Blood samples were placed in ice and plasma samples (2,000 g, 5 min, 4 ° C) were obtained by centrifugation. Immediately after the blood was drawn, the mice were euthanized by CO ₂ inhalation and the whole brain was washed, washed with dry cold physiological saline on filter paper, collected and weighed. The brain samples were immediately homogenized with 3 times (v / w) homogenization solution (PBS).

Plasma samples and brain samples were supplemented with internal standards (propranolol) in acetonitrile (CH ₃ CN; protein precipitation). The mixture is vortexed for 2 minutes and centrifuged at 14,000 rpm for 5 minutes and the purified supernatant is used to determine the lowest limit of quantitation of the compound at 1 ng / mL (plasma) and 4 ng / mL (brain) lower limit of quantitation and LC-MS / MS (UPLC / MS-MS API-5500, Framingham, MA, USA). The supernatant was stored at -80 [deg.] C prior to analysis.

Table 2 shows the results of measurement of the absorption rate in the brain for Formulas 1-1, 1-2 and 1-6.

compound Matrix Concentration
(ng / mL or ng / g) Mean Standard Deviation
(SD) Coefficient of variation
(CV (%)) Individual (1-1) Plasma 1611 1051 2014 1559 484 31.0 Brain 1365 1487 2175 1676 437 26.1 CSF 1695 2708 5282 3228 1849 57.3 1-2 Plasma 86.0 22.2 351 153 174 113.9 Brain BQL BQL BQL BQL N / A N / A CSF 129 27.9 353 170 166 97.7 1-6 Plasma 3104 2925 2310 2780 416 15.0 Brain 212 153 161 175 32.2 18.4 CSF 876 563 556 665 183 27.5

Example  2-2. For the metabolites of Formulas 1-1, 1-2 and 1-6, brain Absorption rate evaluation

Table 3 shows the results of measurement of the metabolism of the metabolites of Formulas 1-1, 1-2 and 1-6 in the brain by the same method as in Example 2-1.

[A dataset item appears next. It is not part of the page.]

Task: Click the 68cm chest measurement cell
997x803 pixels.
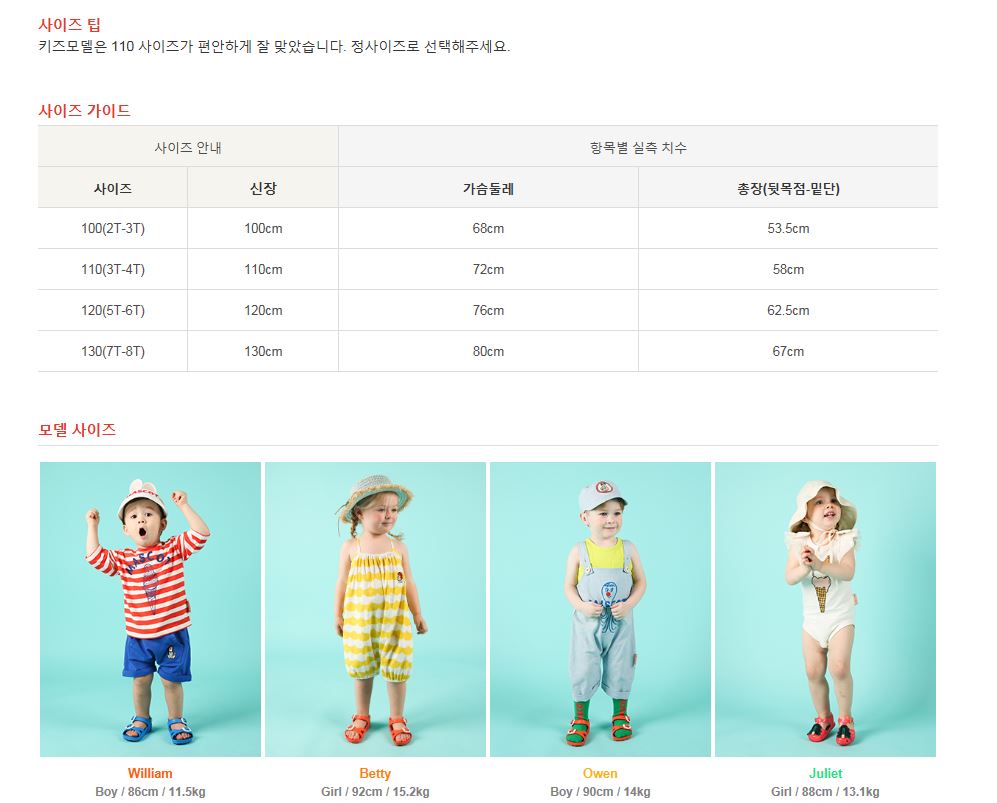Action: (x=488, y=229)
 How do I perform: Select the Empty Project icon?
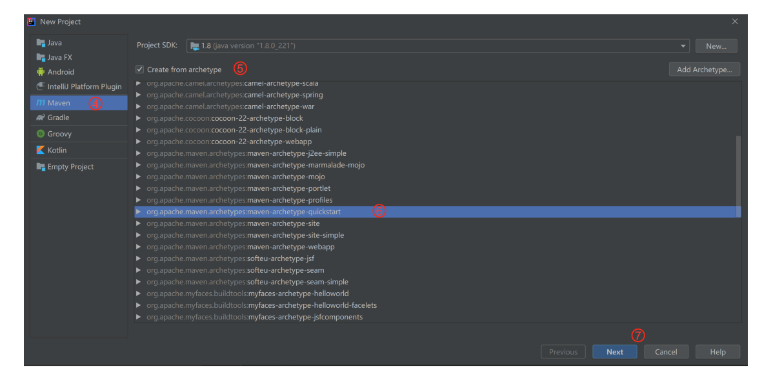(40, 167)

compound Metabolite Matrix Concentration
(ng / mL or ng / g) Mean Standard Deviation
(SD) Coefficient of variation
(CV (%)) Individual (1-1) 1-2 Plasma 1002 930 1297 1076 195 18.1 Brain 760 881 1123 921 185 20.1 CSF 824 1101 1479 1135 329 29.0 1-6 Plasma 5203 5994 5479 5559 401 7.22 Brain 721 890 711 774 101 13.0 CSF 1002 1669 1341 1337 334 24.9 1-2 (1-1) Plasma BQL BQL BQL BQL N / A N / A Brain BQL BQL BQL BQL N / A N / A CSF BQL BQL BQL BQL N / A N / A 1-6 Plasma 5980 4639 5955 5525 767 13.9 Brain 1275 487 1230 997 443 44.4 CSF 2725 1045 2578 2116 930 44.0 1-6 (1-1) Plasma BQL BQL BQL BQL N / A N / A Brain BQL BQL BQL BQL N / A N / A CSF BQL BQL BQL BQL N / A N / A 1-2 Plasma 17.5 BQL 8.64 13.1 N / A N / A Brain BQL BQL BQL BQL N / A N / A CSF BQL BQL BQL BQL N / A N / A

BQL in Tables 2 and 3 means below the quantifiable limit, and N / A means not available.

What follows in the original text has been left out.